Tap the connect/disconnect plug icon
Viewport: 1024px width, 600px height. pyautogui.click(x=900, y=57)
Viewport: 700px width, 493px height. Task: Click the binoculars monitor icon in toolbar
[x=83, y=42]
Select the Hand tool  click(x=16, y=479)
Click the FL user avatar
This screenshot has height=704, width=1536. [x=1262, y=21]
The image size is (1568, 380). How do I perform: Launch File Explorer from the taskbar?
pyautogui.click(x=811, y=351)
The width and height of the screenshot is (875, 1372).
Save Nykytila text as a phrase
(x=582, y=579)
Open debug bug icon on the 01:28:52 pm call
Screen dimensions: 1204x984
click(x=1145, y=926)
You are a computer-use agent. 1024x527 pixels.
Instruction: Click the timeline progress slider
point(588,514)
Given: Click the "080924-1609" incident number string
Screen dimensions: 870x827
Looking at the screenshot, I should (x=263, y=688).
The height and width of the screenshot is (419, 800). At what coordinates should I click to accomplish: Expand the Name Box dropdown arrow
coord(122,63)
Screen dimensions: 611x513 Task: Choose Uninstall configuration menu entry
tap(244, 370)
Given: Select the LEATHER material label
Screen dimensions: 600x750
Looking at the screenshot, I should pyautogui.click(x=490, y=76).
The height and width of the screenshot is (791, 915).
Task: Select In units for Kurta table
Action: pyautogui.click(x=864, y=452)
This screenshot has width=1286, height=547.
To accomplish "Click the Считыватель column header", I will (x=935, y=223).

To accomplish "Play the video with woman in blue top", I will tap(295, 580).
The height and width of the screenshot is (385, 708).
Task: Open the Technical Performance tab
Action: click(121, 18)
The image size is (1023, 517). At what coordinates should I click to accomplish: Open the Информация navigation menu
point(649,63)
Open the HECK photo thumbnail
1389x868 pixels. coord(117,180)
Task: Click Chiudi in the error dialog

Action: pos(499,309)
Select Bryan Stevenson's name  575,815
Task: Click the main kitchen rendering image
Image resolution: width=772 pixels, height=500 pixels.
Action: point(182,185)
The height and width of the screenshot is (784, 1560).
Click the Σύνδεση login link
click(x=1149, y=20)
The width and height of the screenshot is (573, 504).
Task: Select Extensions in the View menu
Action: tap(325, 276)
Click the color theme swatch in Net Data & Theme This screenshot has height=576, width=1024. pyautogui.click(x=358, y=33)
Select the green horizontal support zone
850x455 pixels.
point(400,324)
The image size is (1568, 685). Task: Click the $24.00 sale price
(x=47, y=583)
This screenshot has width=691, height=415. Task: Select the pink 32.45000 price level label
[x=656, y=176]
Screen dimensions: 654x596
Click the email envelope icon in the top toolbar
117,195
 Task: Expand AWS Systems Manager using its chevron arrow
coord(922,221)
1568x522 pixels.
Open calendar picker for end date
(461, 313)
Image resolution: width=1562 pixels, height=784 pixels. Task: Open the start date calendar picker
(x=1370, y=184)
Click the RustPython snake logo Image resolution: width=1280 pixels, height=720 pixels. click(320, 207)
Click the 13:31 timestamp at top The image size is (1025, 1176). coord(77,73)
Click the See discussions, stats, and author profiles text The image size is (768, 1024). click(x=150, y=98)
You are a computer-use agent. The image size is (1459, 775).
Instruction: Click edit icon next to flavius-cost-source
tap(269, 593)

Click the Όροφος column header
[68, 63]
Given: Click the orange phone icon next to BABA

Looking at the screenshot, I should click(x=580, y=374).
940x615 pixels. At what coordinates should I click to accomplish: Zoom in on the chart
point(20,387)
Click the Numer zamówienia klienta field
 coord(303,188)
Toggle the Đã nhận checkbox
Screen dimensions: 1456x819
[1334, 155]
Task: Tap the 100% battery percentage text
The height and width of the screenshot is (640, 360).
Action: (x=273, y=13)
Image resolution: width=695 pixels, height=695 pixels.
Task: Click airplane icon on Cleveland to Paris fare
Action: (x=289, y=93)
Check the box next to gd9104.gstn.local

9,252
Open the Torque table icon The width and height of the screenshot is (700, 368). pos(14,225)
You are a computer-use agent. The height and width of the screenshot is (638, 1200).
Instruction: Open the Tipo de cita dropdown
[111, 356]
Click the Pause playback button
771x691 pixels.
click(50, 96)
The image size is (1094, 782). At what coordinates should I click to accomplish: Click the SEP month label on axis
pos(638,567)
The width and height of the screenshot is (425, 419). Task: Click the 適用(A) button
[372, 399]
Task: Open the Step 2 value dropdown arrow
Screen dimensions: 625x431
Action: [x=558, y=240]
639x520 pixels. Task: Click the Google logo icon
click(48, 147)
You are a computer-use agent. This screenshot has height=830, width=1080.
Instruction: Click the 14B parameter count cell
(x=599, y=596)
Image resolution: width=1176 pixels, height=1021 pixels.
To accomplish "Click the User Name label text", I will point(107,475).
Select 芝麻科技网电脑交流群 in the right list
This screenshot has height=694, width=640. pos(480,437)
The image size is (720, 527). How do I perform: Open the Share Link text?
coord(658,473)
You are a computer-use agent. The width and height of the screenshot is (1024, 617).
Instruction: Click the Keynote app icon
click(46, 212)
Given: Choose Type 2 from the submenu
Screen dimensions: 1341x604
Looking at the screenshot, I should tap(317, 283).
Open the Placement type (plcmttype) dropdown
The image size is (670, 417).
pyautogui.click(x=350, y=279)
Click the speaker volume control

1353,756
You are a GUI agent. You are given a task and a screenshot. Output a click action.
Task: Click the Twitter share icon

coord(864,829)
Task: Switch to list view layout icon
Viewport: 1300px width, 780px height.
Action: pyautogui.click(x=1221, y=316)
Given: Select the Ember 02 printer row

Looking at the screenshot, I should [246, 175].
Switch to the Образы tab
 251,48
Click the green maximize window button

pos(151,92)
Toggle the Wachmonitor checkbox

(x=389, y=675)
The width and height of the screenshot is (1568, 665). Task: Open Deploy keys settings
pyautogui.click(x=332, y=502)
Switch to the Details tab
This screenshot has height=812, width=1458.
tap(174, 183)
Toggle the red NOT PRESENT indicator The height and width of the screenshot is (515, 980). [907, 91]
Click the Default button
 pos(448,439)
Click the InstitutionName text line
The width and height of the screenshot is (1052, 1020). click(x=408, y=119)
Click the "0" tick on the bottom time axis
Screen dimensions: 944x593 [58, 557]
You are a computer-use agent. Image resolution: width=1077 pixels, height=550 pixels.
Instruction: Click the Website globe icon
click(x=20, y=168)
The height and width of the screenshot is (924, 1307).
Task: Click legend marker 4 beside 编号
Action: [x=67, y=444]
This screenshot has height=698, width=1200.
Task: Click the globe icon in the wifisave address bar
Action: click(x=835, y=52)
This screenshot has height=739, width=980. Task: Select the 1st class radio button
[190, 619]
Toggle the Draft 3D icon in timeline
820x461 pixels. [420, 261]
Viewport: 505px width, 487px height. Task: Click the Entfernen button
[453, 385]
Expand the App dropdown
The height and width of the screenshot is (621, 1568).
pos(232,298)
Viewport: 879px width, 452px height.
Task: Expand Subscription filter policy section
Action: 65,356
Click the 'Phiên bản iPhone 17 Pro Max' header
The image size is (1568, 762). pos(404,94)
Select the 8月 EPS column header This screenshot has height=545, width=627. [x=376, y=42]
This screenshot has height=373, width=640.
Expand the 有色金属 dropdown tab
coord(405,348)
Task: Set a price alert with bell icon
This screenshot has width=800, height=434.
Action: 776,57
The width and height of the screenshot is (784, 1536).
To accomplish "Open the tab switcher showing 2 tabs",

* WHAT YOU HAVE TO DO
Everything in the material above from the line that has "Click the Σύνδεση login link" through the line that has "Click the 13:31" must be duplicated exactly, with no other lines given.

* SOLVED EXERCISE
Click the Σύνδεση login link
click(x=1149, y=20)
The width and height of the screenshot is (573, 504).
Task: Select Extensions in the View menu
Action: tap(325, 276)
Click the color theme swatch in Net Data & Theme This screenshot has height=576, width=1024. pyautogui.click(x=358, y=33)
Select the green horizontal support zone
850x455 pixels.
point(400,324)
The image size is (1568, 685). Task: Click the $24.00 sale price
(x=47, y=583)
This screenshot has width=691, height=415. Task: Select the pink 32.45000 price level label
[x=656, y=176]
Screen dimensions: 654x596
Click the email envelope icon in the top toolbar
117,195
 Task: Expand AWS Systems Manager using its chevron arrow
coord(922,221)
1568x522 pixels.
Open calendar picker for end date
(461, 313)
Image resolution: width=1562 pixels, height=784 pixels. Task: Open the start date calendar picker
(x=1370, y=184)
Click the RustPython snake logo Image resolution: width=1280 pixels, height=720 pixels. click(320, 207)
Click the 13:31 timestamp at top The image size is (1025, 1176). coord(77,73)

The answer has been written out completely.